(PROVIDED INFORMATION)

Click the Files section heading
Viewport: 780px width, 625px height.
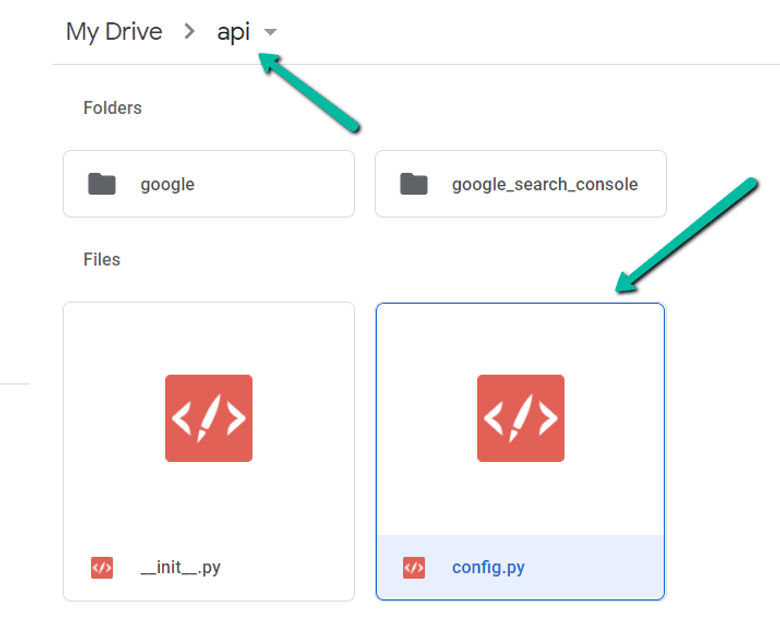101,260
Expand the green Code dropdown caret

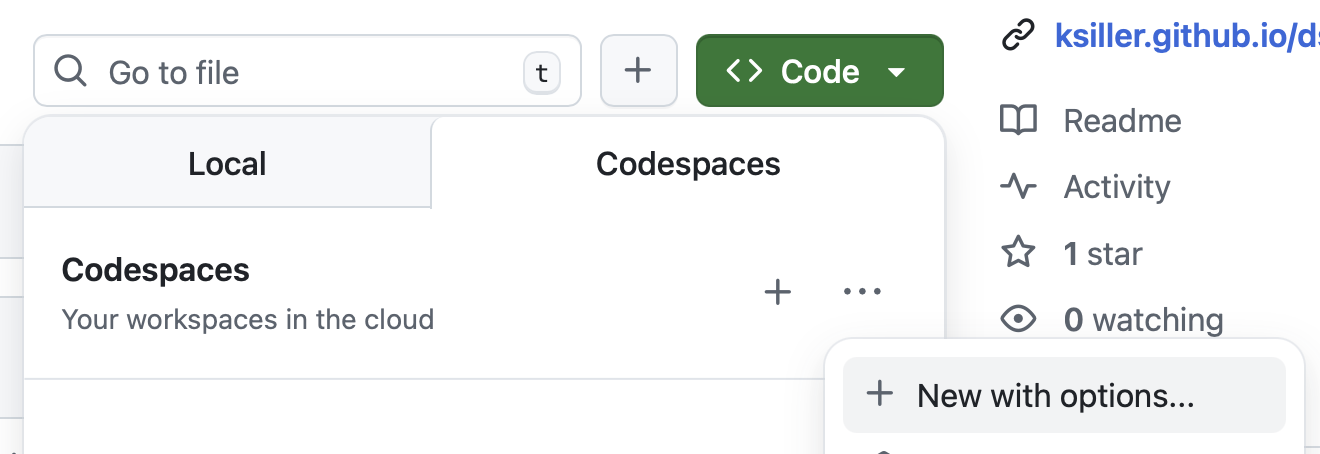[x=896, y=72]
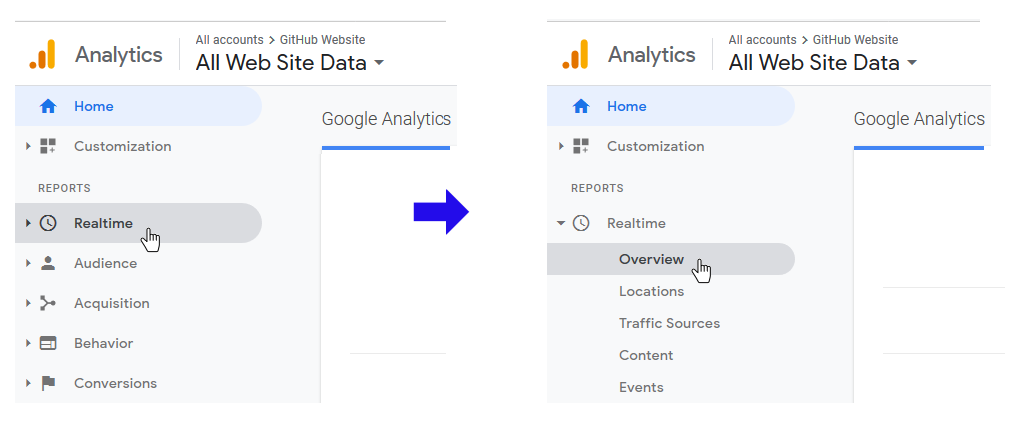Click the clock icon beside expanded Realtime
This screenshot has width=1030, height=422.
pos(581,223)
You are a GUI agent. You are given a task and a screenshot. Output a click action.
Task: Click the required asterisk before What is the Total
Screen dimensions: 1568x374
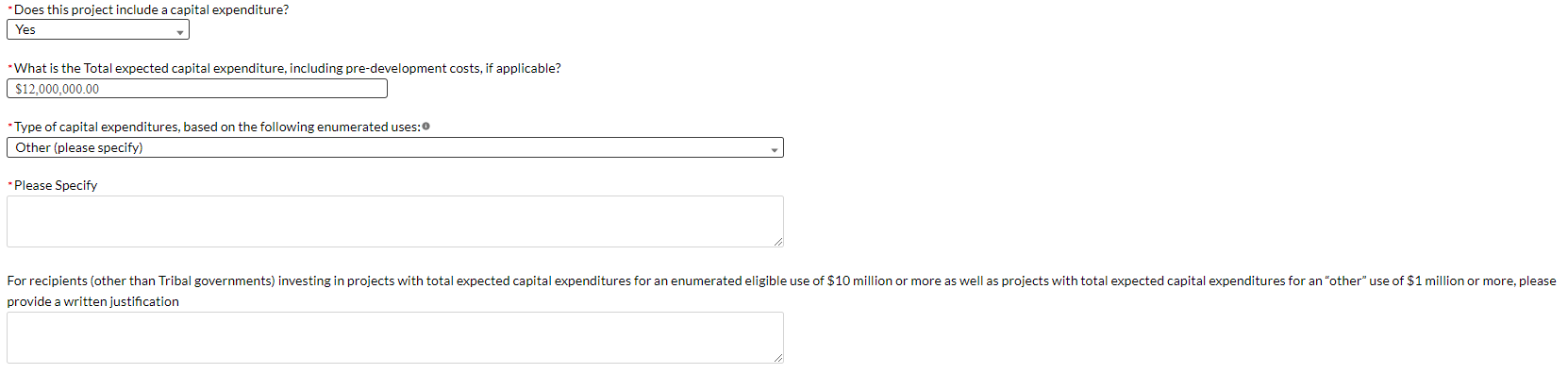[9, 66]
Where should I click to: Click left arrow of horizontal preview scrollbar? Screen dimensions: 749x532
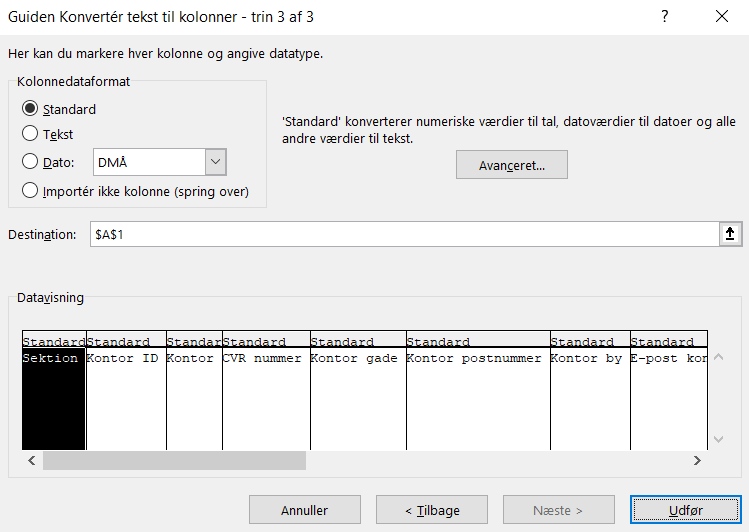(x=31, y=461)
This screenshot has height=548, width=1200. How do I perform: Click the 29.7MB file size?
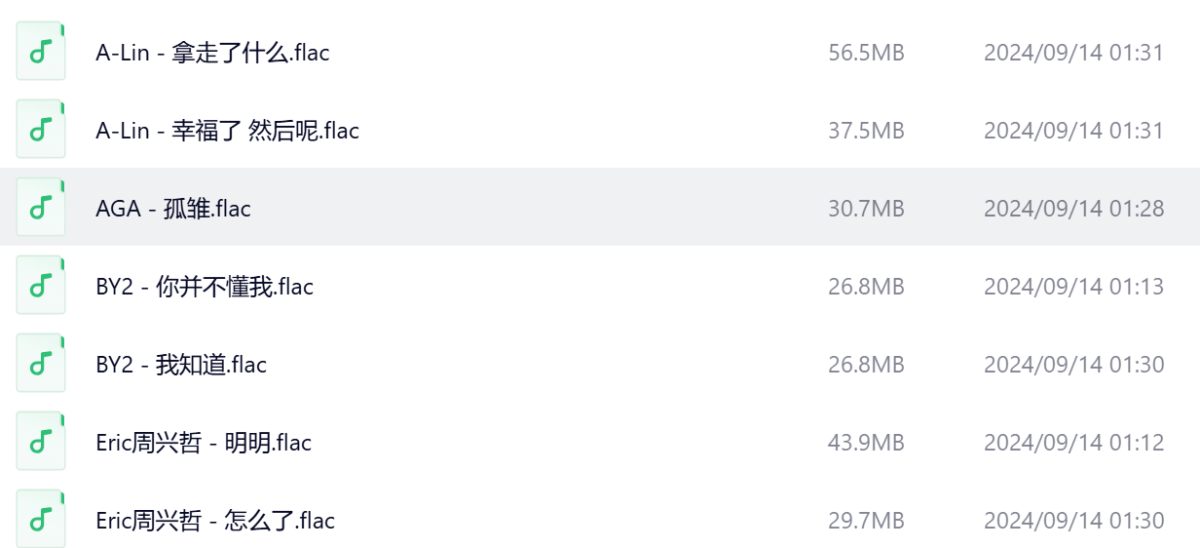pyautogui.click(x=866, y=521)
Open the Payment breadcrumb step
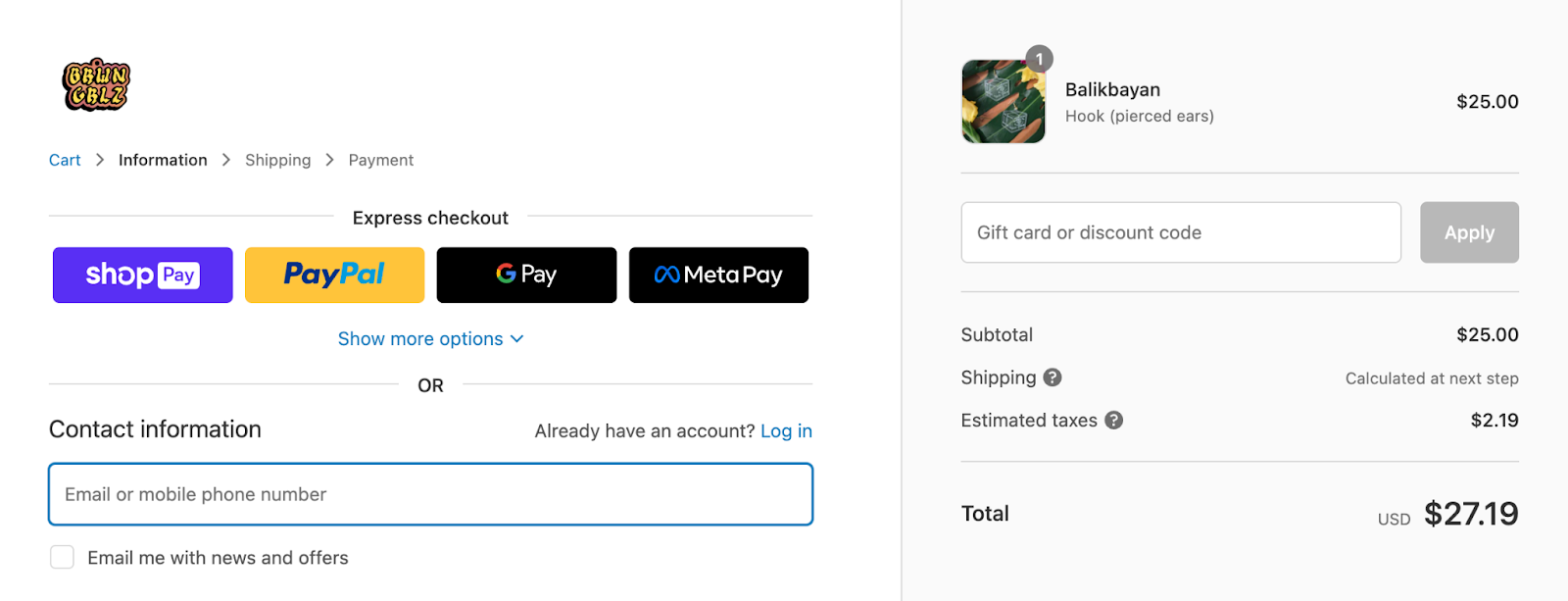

(End PROVIDED INFORMATION)

=== AIM OF THE EXERCISE ===
Begin the copy at the line containing "Viewport: 780px width, 625px height." and end it at the final line of the material above, reproducing each line exactly and omitting pictures.

=== EXPECTED ANSWER ===
Viewport: 780px width, 625px height.
101,260
Expand the green Code dropdown caret

[x=896, y=72]
Click the clock icon beside expanded Realtime
This screenshot has width=1030, height=422.
pos(581,223)
You are a GUI agent. You are given a task and a screenshot. Output a click action.
Task: Click the required asterisk before What is the Total
Screen dimensions: 1568x374
[9, 66]
Where should I click to: Click left arrow of horizontal preview scrollbar? Screen dimensions: 749x532
(x=31, y=461)
This screenshot has height=548, width=1200. How do I perform: Click the 29.7MB file size?
pyautogui.click(x=866, y=521)
Open the Payment breadcrumb step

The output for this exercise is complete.